Changes and their possible causes in δ13C of dark-respired CO2 and its putative bulk and soluble sources during maize ontogeny

The issues of whether, where, and to what extent carbon isotopic fractionations occur during respiration affect interpretations of plant functions that are important to many disciplines across the natural sciences. Studies of carbon isotopic fractionation during dark respiration in C-3 plants have repeatedly shown respired CO2 to be C-13 enriched relative to its bulk leaf sources and C-13 depleted relative to its bulk root sources. Furthermore, two studies showed respired CO2 to become progressively C-13 enriched during leaf ontogeny and C-13 depleted during root ontogeny in C-3 legumes. As such data on C-4 plants are scarce and contradictory, we investigated apparent respiratory fractionations of carbon and their possible causes in different organs of maize plants during early ontogeny. As in the C-3 plants, leaf-respired CO2 was C-13 enriched whereas root-respired CO2 was C-13 depleted relative to their putative sources. In contrast to the findings for C-3 plants, however, not only root- but also leaf-respired CO2 became more C-13 depleted during ontogeny. Leaf-respired CO2 was highly C-13 enriched just after light-dark transition but the enrichment rapidly decreased over time in darkness.
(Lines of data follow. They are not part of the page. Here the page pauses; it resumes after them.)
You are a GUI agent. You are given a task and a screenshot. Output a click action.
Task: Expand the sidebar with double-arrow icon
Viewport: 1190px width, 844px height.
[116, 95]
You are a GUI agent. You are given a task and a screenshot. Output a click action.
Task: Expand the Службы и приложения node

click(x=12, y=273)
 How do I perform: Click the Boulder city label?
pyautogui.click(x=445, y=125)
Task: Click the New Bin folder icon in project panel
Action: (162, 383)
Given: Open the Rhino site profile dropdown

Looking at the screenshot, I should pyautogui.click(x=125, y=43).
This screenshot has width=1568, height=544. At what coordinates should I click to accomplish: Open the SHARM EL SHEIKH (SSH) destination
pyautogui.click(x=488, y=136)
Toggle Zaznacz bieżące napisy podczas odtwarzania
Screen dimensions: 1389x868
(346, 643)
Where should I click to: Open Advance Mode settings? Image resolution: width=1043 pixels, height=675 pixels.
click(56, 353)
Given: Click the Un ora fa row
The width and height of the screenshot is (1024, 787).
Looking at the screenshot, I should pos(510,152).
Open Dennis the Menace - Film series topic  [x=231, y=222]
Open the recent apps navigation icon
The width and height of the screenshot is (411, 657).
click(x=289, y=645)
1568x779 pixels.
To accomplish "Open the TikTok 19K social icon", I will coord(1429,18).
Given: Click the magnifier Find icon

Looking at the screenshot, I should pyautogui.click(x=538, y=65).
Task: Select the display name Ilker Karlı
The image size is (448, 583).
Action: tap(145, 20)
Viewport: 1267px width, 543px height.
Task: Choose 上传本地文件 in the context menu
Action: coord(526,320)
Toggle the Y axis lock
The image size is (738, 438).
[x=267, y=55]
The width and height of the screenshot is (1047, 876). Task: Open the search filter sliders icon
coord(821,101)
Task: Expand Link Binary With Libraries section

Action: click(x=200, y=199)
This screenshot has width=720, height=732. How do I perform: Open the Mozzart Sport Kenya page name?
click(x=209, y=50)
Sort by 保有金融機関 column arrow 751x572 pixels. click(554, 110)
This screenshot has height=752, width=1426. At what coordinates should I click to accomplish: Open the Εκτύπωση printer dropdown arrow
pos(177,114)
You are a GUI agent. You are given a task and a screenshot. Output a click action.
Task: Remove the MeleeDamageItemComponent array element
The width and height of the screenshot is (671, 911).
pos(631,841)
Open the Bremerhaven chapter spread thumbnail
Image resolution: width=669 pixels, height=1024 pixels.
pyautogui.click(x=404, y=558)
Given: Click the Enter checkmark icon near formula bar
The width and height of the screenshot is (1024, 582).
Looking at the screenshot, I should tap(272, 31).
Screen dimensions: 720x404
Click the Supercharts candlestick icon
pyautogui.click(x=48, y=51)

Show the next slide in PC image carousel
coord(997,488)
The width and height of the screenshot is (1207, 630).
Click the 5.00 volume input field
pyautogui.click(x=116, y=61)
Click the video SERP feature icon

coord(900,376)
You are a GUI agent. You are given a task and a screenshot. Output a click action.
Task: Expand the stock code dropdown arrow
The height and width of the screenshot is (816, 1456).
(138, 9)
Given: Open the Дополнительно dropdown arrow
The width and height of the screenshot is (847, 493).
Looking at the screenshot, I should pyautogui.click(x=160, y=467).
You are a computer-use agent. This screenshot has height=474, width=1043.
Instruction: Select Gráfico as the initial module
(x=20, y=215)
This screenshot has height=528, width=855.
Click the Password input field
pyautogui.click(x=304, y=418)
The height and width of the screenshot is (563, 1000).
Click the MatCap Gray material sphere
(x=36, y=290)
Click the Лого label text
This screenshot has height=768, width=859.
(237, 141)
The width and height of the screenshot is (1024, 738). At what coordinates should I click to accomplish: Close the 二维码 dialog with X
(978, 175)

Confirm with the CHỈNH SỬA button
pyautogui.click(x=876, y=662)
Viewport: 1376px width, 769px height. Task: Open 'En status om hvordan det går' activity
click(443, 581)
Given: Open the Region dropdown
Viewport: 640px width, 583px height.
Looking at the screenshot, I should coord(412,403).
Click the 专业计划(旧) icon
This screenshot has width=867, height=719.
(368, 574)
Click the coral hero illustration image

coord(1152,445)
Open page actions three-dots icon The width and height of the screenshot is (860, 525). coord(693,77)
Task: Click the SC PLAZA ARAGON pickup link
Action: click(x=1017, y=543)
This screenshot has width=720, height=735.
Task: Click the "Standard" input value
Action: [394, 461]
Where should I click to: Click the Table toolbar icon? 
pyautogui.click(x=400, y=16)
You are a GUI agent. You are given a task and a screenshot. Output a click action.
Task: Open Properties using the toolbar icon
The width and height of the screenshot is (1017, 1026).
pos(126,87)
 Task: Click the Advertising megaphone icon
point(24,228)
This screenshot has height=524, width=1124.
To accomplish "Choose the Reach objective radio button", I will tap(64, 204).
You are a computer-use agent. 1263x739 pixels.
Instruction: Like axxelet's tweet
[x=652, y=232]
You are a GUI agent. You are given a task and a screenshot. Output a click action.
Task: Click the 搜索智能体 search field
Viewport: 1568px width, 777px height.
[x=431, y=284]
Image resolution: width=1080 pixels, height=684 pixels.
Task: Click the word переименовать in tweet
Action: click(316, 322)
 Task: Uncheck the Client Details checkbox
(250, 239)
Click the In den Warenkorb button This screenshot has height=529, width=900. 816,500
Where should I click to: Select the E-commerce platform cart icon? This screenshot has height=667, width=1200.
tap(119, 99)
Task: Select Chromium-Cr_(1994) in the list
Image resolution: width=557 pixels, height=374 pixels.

We conclude that (i) although carbon isotopic fractionations in C-4 maize and leguminous C-3 crop roots are similar, increasing phosphoenolpyruvate-carboxylase activity during maize ontogeny could have produced the contrast between the progressive C-13 depletion of maize leaf-respired CO2 and C-13 enrichment of C-3 leaf-respired CO2 over time, and (ii) in both maize and C-3 leaves, highly C-13 enriched leaf-respired CO2 at light-to-dark transition and its rapid decrease during darkness, together with the observed decrease in leaf malate content, may be the result of a transient effect of light-enhanced dark respiration.